The engendering Spirit

did not enter her without consent. God waited.

She was free

to accept or refuse, choice

integral to humanness.

Aren’t there annunciations

of one sort or another in most lives?

Some unwillingly undertake great destinies,

enact them in sullen pride,

uncomprehending.

More often those moments

when roads of light and storm

open from darkness in a man or woman,

are turned away from

in dread, in a wave of weakness, in despair

and with relief.

Ordinary lives continue.

God does not smite them.

But the gates close, the pathway vanishes.

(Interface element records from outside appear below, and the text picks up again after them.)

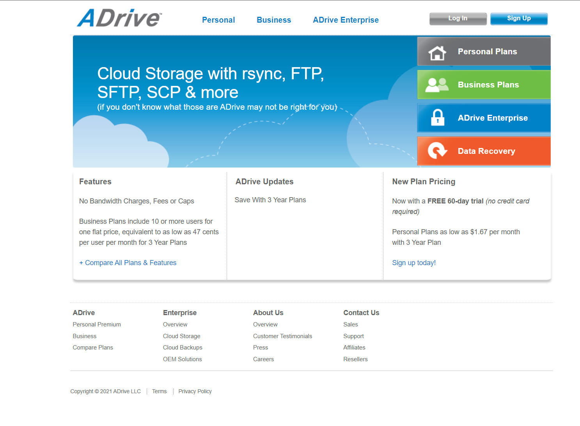Click the house icon on Personal Plans
Screen dimensions: 580x426
pyautogui.click(x=437, y=52)
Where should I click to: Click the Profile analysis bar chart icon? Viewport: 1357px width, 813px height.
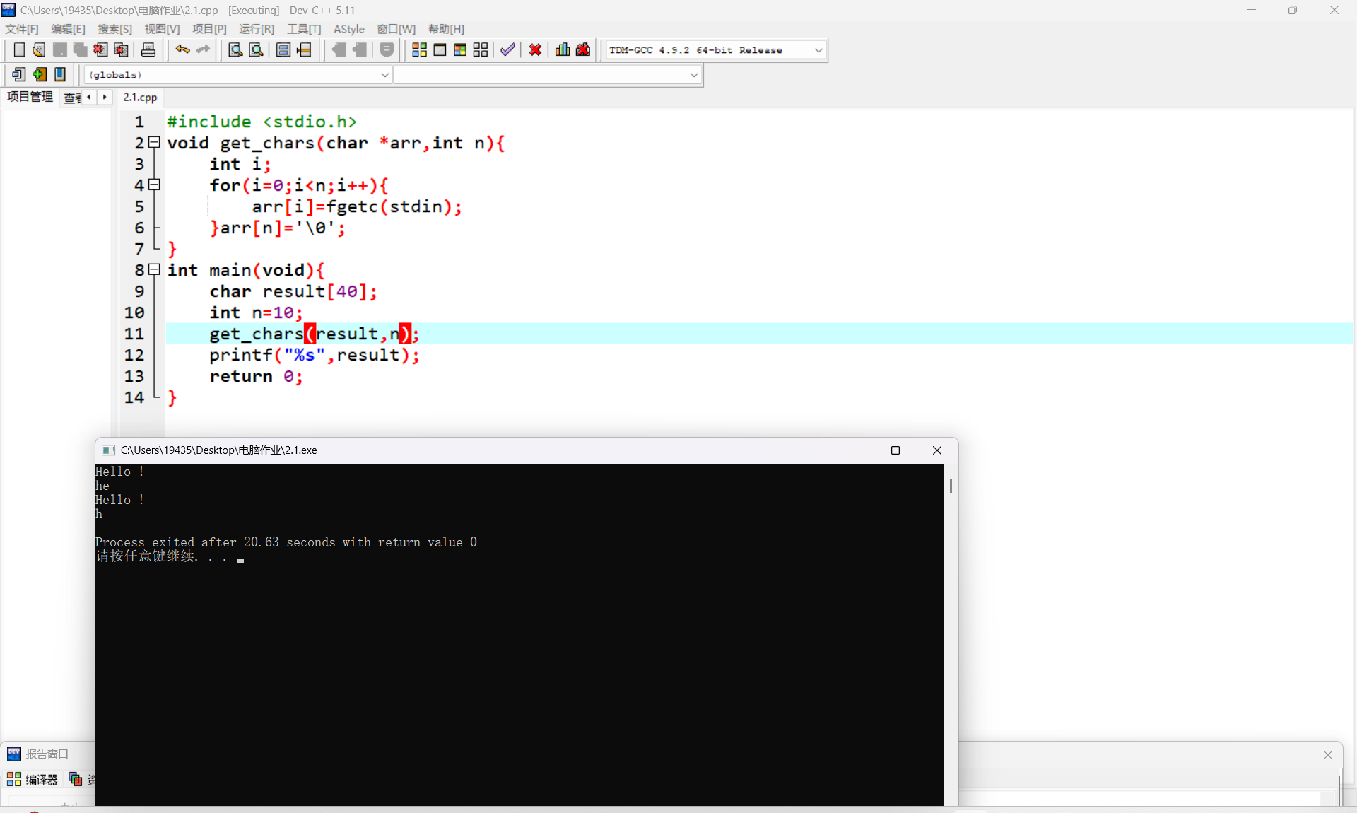pos(563,49)
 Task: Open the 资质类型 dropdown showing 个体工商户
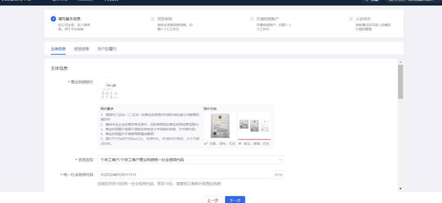click(x=191, y=160)
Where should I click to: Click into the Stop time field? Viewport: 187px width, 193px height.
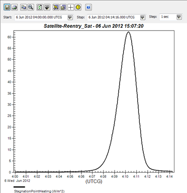(x=114, y=18)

She had been a child who played, ate, spelt

like any other child—but unlike others,

wept only for pity, laughed

in joy not triumph.

Compassion and intelligence

fused in her, indivisible.

Called to a destiny more momentous

than any in all of Time,

she did not quail,

only asked

a simple, ‘How can this be?’

and gravely, courteously,

took to heart the angel’s reply,

perceiving instantly

the astounding ministry she was offered:

to bear in her womb

Infinite weight and lightness; to carry

in hidden, finite inwardness,

nine months of Eternity; to contain

in slender vase of being,

the sum of power—

in narrow flesh,

the sum of light.

Then bring to birth,

push out into air, a Man-child

needing, like any other,

milk and love—

but who was God.

 

Think about it:

  1. How has the ‘gift of faith and trust’ been Good News in your life? Is this gift ‘annunciated’ or evident to others? If so, how? If not, why?
  2. Identify the times you have struggled to wait in your personal vulnerability to allow God’s loving presence to enter. Recall how you felt at the time. Consider what you might do next time to ‘let God in’.
  3. ‘The engendering spirit did not enter her without consent. God waited. She was free to accept or refuse, choice integral to humanness.’ Reflect on the important choices in your life. What do you most value/admire about Mary as a model of faith? Why?

 

Br Mark O’Connor FMS is the Vicar for Communications in the Diocese of Parramatta.